→ **ИСХОДНЫЙ ТЕКСТ**
Сагалаев: Это вся моя жизнь, она вот так вот и строилась, понимаете? И дальше, когда я работал в молодежной редакции, и мы делали немыслимые тогда вещи, приглашали, к слову говоря, какую-нибудь группу «Аквариум» к себе. Это была революция. Цоя позвали, я помню, как мы с ним стояли, и потом пошли покурить во время перерыва, он стоит, курит, и я чувствую запах какой-то не тот. «А что ты куришь?», он говорит: «А я что, я курю то, что нужно курить». Я говорю: «Дай затянуться».
Синдеева: А что происходило? Вот вы так хулиганили в молодежной редакции, и вот то, что мы сейчас наблюдаем, звонок из админки, из ЦК КПСС, мог последовать?
Сагалаев: Конечно, мог, были звонки.
Синдеева: И что было? Как вы себя вели и что делали? И какого рода это были звонки?
Сагалаев: Какого рода? В основном, это были звонки от председателя Гостелерадио, не из ЦК, из ЦК ему звонили.
Синдеева: Ему звонили.
Сагалаев: А он мне звонил, и говорил: «Вы опять длинноволосых тащите в программу». Или «Вы что, вы про какого Пастернака, про Цветаеву у вас в молодежной редакции?». Сам блестяще знал эту поэзию всю, понимаете, и он джаз знал прекрасно. Тем не менее, это было запрещено. А я это делал и говорю: «Как же, Сергей Георгиевич, это же…». Я как-то находил с ними общий язык, я был для них своим, понимаете? Я был для них своим, таким непокорным вроде, но своим все-таки. Как мне это удавалось, я даже сам до сих пор не могу понять. Но я, конечно, держался в рамках возможного. А что возможно? Вот это я всегда и тестировал, всю свою жизнь. А что возможно?

→ **ДАННЫЕ ДЛЯ ОБРАБОТКИ**
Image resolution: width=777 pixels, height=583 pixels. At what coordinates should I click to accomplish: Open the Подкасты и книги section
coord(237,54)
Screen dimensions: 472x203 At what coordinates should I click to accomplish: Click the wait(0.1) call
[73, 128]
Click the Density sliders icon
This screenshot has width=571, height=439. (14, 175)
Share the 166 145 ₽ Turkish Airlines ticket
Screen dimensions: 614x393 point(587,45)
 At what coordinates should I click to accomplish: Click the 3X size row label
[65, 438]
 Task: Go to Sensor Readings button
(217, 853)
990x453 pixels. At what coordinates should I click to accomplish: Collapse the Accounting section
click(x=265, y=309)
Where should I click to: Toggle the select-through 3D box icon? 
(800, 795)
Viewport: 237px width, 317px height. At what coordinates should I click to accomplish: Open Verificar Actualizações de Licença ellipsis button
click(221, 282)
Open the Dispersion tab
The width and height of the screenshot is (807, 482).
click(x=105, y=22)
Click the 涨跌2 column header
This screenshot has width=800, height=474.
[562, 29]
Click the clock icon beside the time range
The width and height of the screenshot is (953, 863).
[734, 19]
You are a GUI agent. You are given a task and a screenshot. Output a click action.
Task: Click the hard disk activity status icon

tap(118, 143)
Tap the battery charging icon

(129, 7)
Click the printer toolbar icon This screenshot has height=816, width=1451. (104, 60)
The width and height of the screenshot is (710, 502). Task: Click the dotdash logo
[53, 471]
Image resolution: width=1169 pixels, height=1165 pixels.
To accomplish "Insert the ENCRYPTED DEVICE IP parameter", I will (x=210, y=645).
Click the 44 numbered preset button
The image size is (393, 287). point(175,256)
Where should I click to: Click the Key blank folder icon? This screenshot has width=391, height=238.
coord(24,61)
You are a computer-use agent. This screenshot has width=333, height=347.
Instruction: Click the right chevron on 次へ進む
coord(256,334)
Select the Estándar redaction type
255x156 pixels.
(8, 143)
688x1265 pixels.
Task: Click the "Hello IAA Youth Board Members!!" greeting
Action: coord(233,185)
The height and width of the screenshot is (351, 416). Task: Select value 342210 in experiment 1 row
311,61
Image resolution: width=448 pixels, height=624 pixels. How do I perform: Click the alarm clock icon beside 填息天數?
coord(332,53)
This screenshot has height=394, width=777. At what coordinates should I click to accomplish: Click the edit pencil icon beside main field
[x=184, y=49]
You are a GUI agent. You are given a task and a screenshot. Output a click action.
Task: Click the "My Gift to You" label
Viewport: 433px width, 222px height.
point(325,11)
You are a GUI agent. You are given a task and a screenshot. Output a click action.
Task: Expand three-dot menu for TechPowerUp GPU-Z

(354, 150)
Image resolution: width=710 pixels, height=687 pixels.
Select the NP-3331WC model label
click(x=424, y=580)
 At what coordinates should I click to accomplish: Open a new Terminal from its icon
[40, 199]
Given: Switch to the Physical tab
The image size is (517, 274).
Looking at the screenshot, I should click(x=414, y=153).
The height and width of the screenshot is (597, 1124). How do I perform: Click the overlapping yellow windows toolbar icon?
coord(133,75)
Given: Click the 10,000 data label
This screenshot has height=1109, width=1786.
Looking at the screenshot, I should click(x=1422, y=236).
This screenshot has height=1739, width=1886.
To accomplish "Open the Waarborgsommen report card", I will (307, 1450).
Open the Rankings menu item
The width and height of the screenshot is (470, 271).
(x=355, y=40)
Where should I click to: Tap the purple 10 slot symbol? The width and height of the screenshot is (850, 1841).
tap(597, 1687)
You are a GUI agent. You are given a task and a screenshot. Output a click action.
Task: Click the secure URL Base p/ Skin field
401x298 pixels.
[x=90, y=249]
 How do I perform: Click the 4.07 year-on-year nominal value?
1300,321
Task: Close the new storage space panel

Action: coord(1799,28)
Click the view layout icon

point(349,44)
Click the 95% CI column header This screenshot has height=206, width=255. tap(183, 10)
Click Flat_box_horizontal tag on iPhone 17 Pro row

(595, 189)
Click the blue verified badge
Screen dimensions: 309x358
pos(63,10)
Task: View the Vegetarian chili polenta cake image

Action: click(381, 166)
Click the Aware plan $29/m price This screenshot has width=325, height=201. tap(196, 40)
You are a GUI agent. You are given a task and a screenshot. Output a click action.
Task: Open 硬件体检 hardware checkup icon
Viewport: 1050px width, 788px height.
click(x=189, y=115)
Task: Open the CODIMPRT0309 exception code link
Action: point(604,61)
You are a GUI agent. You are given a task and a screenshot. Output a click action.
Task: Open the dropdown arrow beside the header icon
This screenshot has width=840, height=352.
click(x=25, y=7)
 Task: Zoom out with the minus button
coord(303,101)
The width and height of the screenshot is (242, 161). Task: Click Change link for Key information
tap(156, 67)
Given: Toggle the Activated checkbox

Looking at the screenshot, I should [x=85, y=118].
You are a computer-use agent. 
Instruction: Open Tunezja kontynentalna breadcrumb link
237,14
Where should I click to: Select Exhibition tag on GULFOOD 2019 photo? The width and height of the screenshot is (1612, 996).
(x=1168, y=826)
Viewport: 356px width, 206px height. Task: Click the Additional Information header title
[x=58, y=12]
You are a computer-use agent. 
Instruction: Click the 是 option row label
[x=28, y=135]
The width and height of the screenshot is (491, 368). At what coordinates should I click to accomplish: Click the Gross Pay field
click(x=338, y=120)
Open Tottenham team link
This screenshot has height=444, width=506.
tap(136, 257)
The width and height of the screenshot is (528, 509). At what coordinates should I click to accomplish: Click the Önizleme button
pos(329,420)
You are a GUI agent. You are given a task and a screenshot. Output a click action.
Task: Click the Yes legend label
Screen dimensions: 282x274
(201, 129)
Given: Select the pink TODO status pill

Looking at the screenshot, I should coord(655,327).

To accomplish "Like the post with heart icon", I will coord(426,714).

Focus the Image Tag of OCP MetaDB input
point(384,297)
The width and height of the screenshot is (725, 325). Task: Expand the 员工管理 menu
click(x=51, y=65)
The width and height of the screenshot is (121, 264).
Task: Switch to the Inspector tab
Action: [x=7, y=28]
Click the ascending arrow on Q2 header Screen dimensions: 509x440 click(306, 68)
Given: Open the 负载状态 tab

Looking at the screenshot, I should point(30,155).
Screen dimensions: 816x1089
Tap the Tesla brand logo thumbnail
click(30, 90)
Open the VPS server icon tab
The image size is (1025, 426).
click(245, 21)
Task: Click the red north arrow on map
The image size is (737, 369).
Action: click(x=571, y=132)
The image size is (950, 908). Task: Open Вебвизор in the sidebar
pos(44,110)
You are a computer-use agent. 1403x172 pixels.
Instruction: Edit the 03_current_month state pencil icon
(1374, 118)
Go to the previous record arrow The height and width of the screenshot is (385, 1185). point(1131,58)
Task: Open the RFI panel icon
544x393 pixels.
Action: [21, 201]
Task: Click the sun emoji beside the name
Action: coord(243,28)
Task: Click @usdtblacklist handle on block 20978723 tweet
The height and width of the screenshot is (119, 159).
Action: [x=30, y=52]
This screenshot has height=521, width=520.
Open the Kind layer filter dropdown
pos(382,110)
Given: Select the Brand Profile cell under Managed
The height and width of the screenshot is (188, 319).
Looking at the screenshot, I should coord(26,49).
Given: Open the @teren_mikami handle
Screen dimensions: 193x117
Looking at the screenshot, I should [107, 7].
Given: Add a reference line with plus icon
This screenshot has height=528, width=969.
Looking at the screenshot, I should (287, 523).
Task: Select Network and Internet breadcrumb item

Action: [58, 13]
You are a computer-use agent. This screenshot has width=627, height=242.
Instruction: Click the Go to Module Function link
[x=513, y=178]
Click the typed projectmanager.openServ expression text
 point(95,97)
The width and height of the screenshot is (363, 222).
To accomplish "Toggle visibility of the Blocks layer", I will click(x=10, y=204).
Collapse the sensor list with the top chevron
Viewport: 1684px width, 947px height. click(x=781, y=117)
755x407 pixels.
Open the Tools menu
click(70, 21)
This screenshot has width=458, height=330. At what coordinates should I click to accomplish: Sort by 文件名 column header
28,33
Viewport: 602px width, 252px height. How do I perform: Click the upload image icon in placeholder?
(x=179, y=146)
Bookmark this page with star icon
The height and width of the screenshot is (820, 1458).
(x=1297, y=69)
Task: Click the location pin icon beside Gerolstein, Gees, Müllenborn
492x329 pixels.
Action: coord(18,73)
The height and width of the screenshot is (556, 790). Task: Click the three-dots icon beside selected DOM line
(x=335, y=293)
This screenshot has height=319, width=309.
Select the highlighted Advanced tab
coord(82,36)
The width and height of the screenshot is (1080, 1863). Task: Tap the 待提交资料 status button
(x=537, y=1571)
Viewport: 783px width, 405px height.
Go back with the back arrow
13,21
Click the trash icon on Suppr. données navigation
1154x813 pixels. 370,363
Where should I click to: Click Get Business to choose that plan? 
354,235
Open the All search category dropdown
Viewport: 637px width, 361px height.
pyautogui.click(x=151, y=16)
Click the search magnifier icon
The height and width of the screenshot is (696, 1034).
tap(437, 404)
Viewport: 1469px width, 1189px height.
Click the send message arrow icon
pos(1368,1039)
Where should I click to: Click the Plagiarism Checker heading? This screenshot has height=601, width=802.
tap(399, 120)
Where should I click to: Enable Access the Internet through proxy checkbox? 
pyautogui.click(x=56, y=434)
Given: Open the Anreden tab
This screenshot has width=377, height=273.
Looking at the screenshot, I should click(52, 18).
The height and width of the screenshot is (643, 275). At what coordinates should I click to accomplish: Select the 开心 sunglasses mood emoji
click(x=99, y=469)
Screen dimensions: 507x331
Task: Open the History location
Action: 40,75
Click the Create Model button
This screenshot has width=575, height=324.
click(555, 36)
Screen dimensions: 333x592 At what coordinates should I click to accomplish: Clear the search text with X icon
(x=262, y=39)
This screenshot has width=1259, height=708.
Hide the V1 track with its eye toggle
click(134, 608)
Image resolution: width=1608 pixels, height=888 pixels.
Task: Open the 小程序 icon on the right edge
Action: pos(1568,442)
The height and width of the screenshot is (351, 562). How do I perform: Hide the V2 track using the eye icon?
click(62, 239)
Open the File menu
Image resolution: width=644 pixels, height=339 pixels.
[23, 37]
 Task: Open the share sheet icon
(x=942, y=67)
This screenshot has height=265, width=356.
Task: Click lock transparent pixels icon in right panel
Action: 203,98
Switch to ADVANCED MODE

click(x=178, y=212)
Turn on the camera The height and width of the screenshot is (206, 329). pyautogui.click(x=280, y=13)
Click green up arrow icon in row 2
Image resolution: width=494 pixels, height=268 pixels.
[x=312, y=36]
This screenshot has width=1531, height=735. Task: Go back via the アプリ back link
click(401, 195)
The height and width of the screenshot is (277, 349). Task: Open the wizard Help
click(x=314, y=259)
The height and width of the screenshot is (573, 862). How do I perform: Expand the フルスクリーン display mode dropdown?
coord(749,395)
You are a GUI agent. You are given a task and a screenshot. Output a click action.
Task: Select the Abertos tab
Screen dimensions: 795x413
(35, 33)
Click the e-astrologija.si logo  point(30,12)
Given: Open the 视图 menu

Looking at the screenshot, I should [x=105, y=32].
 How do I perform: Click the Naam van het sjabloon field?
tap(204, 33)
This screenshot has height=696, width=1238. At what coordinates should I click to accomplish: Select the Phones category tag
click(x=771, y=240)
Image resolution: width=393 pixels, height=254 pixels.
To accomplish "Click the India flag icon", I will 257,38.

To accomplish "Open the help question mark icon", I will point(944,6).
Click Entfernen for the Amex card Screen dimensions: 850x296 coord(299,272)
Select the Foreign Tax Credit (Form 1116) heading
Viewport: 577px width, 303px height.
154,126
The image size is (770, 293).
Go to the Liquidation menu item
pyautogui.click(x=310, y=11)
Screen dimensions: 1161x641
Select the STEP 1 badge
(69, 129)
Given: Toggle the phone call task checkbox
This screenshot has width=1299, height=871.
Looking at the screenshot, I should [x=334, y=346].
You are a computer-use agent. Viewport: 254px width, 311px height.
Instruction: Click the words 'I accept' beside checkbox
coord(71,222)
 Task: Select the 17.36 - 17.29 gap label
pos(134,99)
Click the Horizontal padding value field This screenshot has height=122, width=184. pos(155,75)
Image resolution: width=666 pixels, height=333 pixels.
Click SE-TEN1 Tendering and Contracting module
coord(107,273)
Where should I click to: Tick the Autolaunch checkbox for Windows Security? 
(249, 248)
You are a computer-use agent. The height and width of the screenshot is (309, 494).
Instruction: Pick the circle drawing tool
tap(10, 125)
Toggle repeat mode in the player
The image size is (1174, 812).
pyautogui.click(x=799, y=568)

→ **ЗАДАНИЯ**
- 1) Переведите на английский язык предложение из исходного текста: «Но я, конечно, держался в рамках возможного».
- 2) Оформите в виде таблицы Markdown со столбцами «№» и «Строка» фрагмент записей, который открывается строкой, содержащей «Click the view layout icon», и закрывается строкой, содержащей «Looking at the screenshot, I should coord(655,327).», включая обе эти строки. Пустые строки в таблицу не включайте.

→ **ОТВЕТЫ К ЗАДАНИЯМ**
- 1) But of course I kept within the limits of what was possible.

- 2)
| № | Строка |
|---|---|
| 1 | Click the view layout icon |
| 2 | point(349,44) |
| 3 | Click the 95% CI column header This screenshot has height=206, width=255. tap(183, 10) |
| 4 | Click Flat_box_horizontal tag on iPhone 17 Pro row |
| 5 | (595, 189) |
| 6 | Click the blue verified badge |
| 7 | Screen dimensions: 309x358 |
| 8 | pos(63,10) |
| 9 | Task: View the Vegetarian chili polenta cake image |
| 10 | Action: click(381, 166) |
| 11 | Click the Aware plan $29/m price This screenshot has width=325, height=201. tap(196, 40) |
| 12 | You are a GUI agent. You are given a task and a screenshot. Output a click action. |
| 13 | Task: Open 硬件体检 hardware checkup icon |
| 14 | Viewport: 1050px width, 788px height. |
| 15 | click(x=189, y=115) |
| 16 | Task: Open the CODIMPRT0309 exception code link |
| 17 | Action: point(604,61) |
| 18 | You are a GUI agent. You are given a task and a screenshot. Output a click action. |
| 19 | Task: Open the dropdown arrow beside the header icon |
| 20 | This screenshot has width=840, height=352. |
| 21 | click(x=25, y=7) |
| 22 |  Task: Zoom out with the minus button |
| 23 | coord(303,101) |
| 24 | The width and height of the screenshot is (242, 161). Task: Click Change link for Key information |
| 25 | tap(156, 67) |
| 26 | Given: Toggle the Activated checkbox |
| 27 | Looking at the screenshot, I should [x=85, y=118]. |
| 28 | You are a computer-use agent.  |
| 29 | Instruction: Open Tunezja kontynentalna breadcrumb link |
| 30 | 237,14 |
| 31 | Where should I click to: Select Exhibition tag on GULFOOD 2019 photo? The width and height of the screenshot is (1612, 996). |
| 32 | (x=1168, y=826) |
| 33 | Viewport: 356px width, 206px height. Task: Click the Additional Information header title |
| 34 | [x=58, y=12] |
| 35 | You are a computer-use agent.  |
| 36 | Instruction: Click the 是 option row label |
| 37 | [x=28, y=135] |
| 38 | The width and height of the screenshot is (491, 368). At what coordinates should I click to accomplish: Click the Gross Pay field |
| 39 | click(x=338, y=120) |
| 40 | Open Tottenham team link |
| 41 | This screenshot has height=444, width=506. |
| 42 | tap(136, 257) |
| 43 | The width and height of the screenshot is (528, 509). At what coordinates should I click to accomplish: Click the Önizleme button |
| 44 | pos(329,420) |
| 45 | You are a GUI agent. You are given a task and a screenshot. Output a click action. |
| 46 | Task: Click the Yes legend label |
| 47 | Screen dimensions: 282x274 |
| 48 | (201, 129) |
| 49 | Given: Select the pink TODO status pill |
| 50 | Looking at the screenshot, I should coord(655,327). |